Le marché immobilier de Dubaï s'oriente vers un équilibre plutôt que vers un repli, selon celui qui a façonné une grande partie de sa silhouette. S'exprimant au congrès AIM, tenu du 7 au 9 septembre au Dubai World Trade Centre devant plus de 15 800 participants venus de 181 pays, le fondateur d'Emaar, Mohamed Alabbar, a déclaré que l'important volume d'offre nouvelle attendu d'ici 2027 stabilisera le marché. « Beaucoup d'offre arrive, donc je pense qu'il y aura un bel équilibre dans la ville », a-t-il dit. Les prix, selon lui, pourraient bouger de 5 à 10 %.

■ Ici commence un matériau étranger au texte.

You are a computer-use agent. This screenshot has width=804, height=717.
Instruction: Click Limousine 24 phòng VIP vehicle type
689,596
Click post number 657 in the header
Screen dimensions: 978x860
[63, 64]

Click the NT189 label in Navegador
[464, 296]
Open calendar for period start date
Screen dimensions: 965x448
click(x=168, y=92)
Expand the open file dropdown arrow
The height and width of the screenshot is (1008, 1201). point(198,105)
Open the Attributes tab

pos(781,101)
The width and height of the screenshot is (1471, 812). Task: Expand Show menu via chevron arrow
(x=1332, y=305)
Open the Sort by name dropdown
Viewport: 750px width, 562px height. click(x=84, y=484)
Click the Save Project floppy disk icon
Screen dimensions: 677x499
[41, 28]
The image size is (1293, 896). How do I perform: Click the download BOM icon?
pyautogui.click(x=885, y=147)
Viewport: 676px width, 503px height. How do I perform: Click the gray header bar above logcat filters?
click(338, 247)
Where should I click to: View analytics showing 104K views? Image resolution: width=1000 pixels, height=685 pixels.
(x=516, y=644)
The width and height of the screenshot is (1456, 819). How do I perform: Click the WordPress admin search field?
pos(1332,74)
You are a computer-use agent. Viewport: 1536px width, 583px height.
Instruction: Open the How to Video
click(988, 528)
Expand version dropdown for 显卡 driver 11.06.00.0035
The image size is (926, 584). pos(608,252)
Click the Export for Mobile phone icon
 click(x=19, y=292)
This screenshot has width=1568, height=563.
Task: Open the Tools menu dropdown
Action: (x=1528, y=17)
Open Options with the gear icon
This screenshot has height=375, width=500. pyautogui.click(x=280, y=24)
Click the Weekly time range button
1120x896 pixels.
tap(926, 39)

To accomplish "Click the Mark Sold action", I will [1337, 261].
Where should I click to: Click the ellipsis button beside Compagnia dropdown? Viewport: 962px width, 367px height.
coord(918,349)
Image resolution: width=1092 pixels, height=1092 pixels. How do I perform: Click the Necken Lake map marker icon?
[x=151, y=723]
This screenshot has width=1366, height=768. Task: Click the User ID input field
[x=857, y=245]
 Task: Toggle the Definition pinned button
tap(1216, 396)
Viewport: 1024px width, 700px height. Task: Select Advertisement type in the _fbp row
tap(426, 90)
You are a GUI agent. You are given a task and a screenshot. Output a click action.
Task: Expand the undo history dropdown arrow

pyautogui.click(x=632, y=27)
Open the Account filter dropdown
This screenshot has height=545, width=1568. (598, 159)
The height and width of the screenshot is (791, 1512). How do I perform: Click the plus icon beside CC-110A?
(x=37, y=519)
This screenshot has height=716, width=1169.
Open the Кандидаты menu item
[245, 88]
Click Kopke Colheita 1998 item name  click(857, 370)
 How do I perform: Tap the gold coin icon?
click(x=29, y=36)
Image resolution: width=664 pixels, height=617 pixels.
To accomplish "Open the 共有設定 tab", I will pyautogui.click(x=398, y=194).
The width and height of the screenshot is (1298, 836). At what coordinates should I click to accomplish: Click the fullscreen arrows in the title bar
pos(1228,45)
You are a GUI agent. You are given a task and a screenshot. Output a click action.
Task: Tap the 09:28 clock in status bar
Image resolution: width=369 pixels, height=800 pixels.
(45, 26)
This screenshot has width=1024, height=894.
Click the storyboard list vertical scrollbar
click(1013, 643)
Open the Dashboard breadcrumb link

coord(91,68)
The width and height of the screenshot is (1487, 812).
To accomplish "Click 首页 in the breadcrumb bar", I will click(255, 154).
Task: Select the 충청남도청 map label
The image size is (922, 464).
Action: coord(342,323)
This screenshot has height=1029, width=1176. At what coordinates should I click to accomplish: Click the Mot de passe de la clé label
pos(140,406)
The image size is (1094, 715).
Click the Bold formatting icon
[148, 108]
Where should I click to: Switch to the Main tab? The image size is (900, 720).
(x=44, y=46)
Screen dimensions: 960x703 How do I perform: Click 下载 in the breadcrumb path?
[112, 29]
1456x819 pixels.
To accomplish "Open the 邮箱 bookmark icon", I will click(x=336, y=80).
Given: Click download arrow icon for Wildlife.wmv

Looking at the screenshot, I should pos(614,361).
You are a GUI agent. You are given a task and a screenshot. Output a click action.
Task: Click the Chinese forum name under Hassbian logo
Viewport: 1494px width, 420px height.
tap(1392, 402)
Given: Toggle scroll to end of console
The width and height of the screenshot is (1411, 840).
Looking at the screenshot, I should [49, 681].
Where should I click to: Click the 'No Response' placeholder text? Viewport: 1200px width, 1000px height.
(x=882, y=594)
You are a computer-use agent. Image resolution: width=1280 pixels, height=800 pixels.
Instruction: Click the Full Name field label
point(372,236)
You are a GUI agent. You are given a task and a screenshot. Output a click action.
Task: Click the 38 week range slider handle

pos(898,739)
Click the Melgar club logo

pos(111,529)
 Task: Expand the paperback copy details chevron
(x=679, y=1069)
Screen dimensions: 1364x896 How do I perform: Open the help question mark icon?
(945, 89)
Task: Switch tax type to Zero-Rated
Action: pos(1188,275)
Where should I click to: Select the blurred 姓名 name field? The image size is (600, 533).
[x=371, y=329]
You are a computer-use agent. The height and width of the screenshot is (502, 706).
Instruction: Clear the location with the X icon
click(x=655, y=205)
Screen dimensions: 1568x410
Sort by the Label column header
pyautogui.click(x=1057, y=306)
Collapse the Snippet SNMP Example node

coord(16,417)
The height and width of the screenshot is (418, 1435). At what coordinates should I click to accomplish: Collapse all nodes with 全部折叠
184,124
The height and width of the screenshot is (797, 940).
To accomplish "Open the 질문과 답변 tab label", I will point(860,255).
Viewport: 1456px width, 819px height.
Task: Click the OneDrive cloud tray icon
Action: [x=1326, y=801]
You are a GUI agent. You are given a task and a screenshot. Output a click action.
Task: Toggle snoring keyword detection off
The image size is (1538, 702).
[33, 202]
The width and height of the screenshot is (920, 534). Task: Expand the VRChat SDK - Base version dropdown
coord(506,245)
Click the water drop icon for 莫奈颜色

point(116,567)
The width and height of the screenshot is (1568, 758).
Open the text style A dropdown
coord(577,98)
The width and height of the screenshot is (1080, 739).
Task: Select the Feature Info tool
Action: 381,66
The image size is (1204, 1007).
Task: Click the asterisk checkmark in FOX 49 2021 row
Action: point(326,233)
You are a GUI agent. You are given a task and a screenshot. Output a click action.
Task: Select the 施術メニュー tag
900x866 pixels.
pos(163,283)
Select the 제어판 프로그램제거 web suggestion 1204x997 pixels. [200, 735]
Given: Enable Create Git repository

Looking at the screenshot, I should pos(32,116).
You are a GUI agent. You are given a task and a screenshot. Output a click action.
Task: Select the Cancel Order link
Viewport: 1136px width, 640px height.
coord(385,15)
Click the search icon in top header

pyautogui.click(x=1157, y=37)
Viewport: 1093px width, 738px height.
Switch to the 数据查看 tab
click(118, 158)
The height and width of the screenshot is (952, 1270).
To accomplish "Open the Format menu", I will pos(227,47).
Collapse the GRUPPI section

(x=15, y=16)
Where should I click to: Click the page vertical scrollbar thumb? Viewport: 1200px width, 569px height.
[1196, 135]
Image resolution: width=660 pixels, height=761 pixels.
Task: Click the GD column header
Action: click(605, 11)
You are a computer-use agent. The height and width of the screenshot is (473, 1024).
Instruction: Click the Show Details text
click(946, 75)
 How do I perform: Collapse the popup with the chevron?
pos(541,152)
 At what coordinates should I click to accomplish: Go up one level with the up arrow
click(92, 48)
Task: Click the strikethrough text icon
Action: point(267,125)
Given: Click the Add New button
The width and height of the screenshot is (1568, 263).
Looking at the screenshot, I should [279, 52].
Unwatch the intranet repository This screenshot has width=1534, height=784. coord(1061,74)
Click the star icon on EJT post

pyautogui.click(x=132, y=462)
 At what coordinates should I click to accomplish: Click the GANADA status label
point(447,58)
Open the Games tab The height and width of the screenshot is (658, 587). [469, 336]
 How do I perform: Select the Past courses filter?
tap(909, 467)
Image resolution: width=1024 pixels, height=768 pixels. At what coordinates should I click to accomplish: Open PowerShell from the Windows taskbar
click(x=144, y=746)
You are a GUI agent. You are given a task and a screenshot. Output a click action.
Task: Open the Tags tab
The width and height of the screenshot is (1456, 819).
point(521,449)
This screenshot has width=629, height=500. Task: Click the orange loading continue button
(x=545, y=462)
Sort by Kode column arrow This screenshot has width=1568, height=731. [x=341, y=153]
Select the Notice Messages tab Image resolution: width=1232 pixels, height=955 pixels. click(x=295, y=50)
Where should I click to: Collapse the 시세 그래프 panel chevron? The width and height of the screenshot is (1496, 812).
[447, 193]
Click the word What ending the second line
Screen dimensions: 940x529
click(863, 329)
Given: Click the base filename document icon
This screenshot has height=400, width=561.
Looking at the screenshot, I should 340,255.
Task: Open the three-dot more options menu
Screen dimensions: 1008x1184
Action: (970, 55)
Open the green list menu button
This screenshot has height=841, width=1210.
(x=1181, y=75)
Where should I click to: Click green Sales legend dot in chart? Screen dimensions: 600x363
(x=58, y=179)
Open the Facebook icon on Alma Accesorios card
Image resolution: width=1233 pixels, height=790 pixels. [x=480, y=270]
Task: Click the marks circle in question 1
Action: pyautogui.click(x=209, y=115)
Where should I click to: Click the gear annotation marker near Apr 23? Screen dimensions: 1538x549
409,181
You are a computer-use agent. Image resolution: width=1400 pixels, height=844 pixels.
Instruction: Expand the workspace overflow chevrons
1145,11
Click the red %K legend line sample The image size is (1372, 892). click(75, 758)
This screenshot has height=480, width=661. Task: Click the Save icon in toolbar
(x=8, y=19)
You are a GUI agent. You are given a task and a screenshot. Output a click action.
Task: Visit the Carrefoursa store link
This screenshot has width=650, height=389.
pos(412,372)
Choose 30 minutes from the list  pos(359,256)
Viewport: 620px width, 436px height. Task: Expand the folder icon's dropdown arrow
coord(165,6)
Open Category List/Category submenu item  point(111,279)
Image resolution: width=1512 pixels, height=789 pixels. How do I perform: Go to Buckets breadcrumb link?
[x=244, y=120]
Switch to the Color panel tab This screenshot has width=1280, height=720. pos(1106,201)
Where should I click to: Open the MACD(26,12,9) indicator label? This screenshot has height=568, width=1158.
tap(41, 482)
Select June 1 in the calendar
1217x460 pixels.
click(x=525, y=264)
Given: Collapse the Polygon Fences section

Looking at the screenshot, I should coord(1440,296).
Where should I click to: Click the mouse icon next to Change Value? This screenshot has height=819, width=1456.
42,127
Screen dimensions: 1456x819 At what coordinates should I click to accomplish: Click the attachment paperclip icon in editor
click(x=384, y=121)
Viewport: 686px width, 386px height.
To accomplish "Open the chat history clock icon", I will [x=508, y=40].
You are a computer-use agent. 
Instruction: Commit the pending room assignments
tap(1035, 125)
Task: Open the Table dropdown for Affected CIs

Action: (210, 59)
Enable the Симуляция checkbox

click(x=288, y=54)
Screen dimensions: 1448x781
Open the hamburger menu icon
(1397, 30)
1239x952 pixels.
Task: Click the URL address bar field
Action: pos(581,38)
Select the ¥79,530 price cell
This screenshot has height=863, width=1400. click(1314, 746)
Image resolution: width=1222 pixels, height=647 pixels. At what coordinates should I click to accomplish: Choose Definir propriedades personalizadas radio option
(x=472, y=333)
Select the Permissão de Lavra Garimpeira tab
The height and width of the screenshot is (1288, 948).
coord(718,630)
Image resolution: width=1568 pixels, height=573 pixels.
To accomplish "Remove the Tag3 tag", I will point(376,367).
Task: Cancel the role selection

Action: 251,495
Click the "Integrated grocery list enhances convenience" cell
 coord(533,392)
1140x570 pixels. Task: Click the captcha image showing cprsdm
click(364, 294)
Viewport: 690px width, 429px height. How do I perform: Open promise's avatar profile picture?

Un ajustement, pas une crise
Alabbar a décrit ce ralentissement sans dramatiser. « Je dirais un ajustement de 5 à 10 %, parce que la situation est extraordinaire », a-t-il déclaré, en référence au conflit régional qui a perturbé le premier semestre. Sa conclusion se voulait volontairement calme : « Je ne vois pas cela comme une crise. Je pense que c'est le temps de l'ajustement. » Les chiffres de réservations qu'il a cités suivent la même courbe : Emaar a enregistré 700 annulations en novembre 2025 pour 2 500 ventes mensuelles, a vu ce chiffre grimper à 1 100 au déclenchement du conflit au printemps, puis retomber à 150 une fois le cessez-le-feu installé.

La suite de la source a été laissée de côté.